Re: Move defaults toward ICU in 16?

From: Thomas Munro <thomas(dot)munro(at)gmail(dot)com>
To: Jeff Davis <pgsql(at)j-davis(dot)com>
Cc: Robert Haas <robertmhaas(at)gmail(dot)com>, pgsql-hackers(at)postgresql(dot)org
Subject: Re: Move defaults toward ICU in 16?
Date: 2023-02-02 22:14:40
Message-ID: CA+hUKGLd3ESz2yZ69HB6TO2E9J0Ku_eBJ5AddPHQvW+iPZ-puA@mail.gmail.com
Views: Raw Message | Whole Thread | Download mbox | Resend email
Thread:
Lists: pgsql-hackers

On Fri, Feb 3, 2023 at 5:31 AM Jeff Davis <pgsql(at)j-davis(dot)com> wrote:
> On Thu, 2023-02-02 at 08:44 -0500, Robert Haas wrote:
> > On Thu, Feb 2, 2023 at 8:13 AM Jeff Davis <pgsql(at)j-davis(dot)com> wrote:
> > > If we don't want to nudge users toward ICU, is it because we are
> > > waiting for something, or is there a lack of consensus that ICU is
> > > actually better?
> >
> > Do you think it's better?
>
> Yes:
>
> * ICU more featureful: e.g. supports case-insensitive collations (the
> citext docs suggest looking at ICU instead).
> * It's faster: a simple non-contrived sort is something like 70%
> faster[1] than one using glibc.
> * It can provide consistent semantics across platforms.

+1

> * Easier for users to control what library version is available on
> their system.

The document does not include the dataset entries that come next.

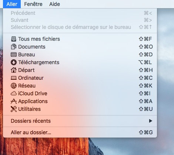
Task: Click the Utilitaires tools icon
Action: (14, 109)
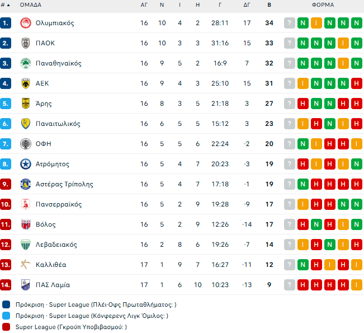364x333 pixels.
Task: Sort standings by ΟΜΑΔΑ column header
Action: pyautogui.click(x=31, y=5)
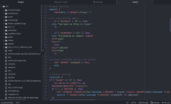Expand the greenfoot folder

pyautogui.click(x=4, y=30)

We can also ask packagers to keep some old versions of
> ICU available for an extended period of time.
> * If one of the ICU multilib patches makes it in, it will be easier
> for users to select which of the library versions Postgres will use.
> * Reports versions for indiividual collators, distinct from the
> library version.

+1

> The biggest disadvantage (rather, the flip side of its advantages) is
> that it's a separate dependency. Will ICU still be maintained in 10
> years or will we end up stuck maintaining it ourselves? Then again,
> we've already been shipping it, so I don't know if we can avoid that
> problem entirely now even if we wanted to.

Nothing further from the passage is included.